Contrary to earlier interpretations of the Age Discrimination in Employment Act, courts are currently allowing an employer to use age-correlated factors, such as seniority and high salary, to make unfavorable employment decisions. Most courts now hold that age-correlated factors are no longer probative at all of disparate treatment and that the disparate impact theory does not apply to the ADEA. Courts are thus allowing employers to use age-correlated factors to cut older workers from the workforce with impunity.

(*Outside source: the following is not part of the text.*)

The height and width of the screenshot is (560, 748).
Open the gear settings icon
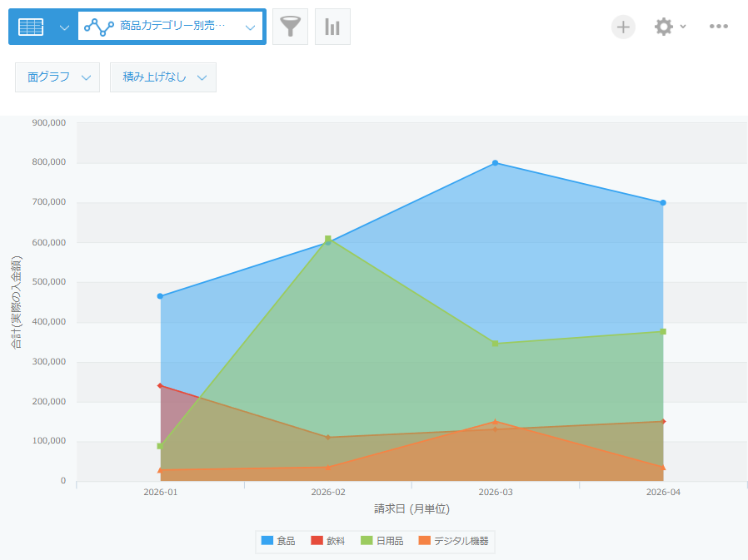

This article proposes a solution containing two components that, working together, could help deter the unjustified use of agecorrelated factors that exclude older workers from the workforce. These components are (1) application of the disparate impact theory to the ADEA and (2) proper interpretation and application of the ADEA's "reasonable factors other than age" [RFOA] defense. The first component requires courts to apply the disparate impact theory to the ADEA, and thereby force the employer to justify the use of an age-correlated factor that would have a disparate impact on older workers. The employer's justification would implicate the second component of the solution, the ADEA's RFOA defense. Whether the case is based on disparate impact or disparate treatment, the employer should be required to bear the burden of persuasion that the use of an agecorrelated factor that selects out older workers, such as high salary, is justified as a "reasonable factor other than age." The Supreme Court has recently granted certiorari to decide whether the disparate impact theory applies to the ADEA; consequently, whether the ADEA can be resurrected as a viable vehicle for protecting older workers will soon be authoritatively determined. These legal issues, at bottom, ask whether we want a society in which older workers are disposable or, rather, valued.